Me sinto orgulhosa do que tenho conquistado e feito até aqui, mas entendo também que é um processo e ainda há muito o que seguir caminhando e expandindo. Atualmente encontro muito sentido naquilo que faço, e é muito bom fazer uma prática educacional que eu realmente acredito, assim como uma atuação clínica a partir da Gestalt-terapia que é implicada com o campo ético e político. Sou encantada em ouvir histórias e ajudar a construí-las de forma mais autêntica.

  1. Poderia compartilhar de que forma a Unileão contribuiu para o seu desenvolvimento na área da Psicologia?

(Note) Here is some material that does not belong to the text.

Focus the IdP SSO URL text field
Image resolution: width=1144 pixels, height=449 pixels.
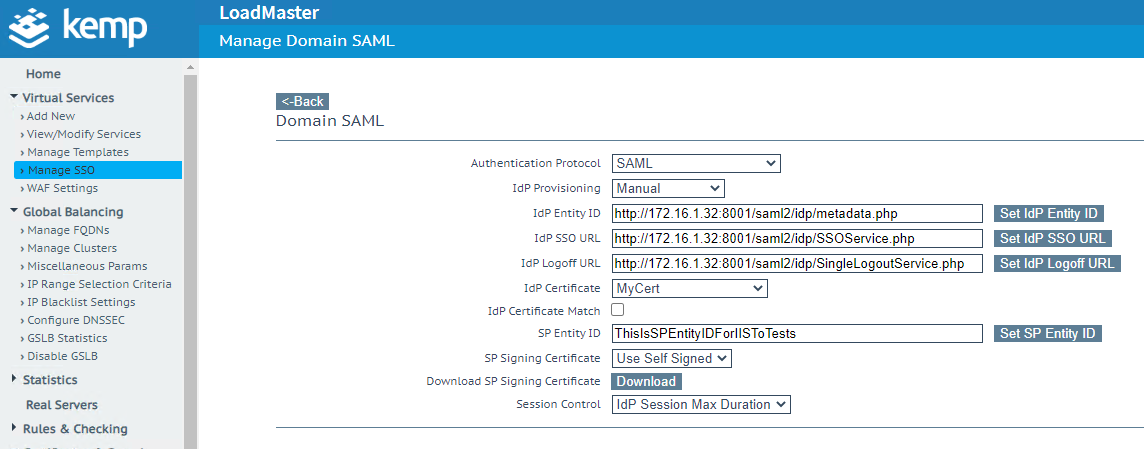pyautogui.click(x=796, y=238)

A Unileão sempre foi e continua sendo uma referência. A instituição contribuiu para a minha jornada acadêmica e profissional ao promover uma formação ética, sensível, implicada e crítica. Reconheço que todas as metodologias em sala de aula, fontes teóricas e experiências práticas foram essenciais para a profissional que sou hoje, e consigo assim seguir contribuindo também com a responsabilidade social. Os eventos, os projetos e também os vínculos com professores e colegas foram e são fonte de inspiração e motivação.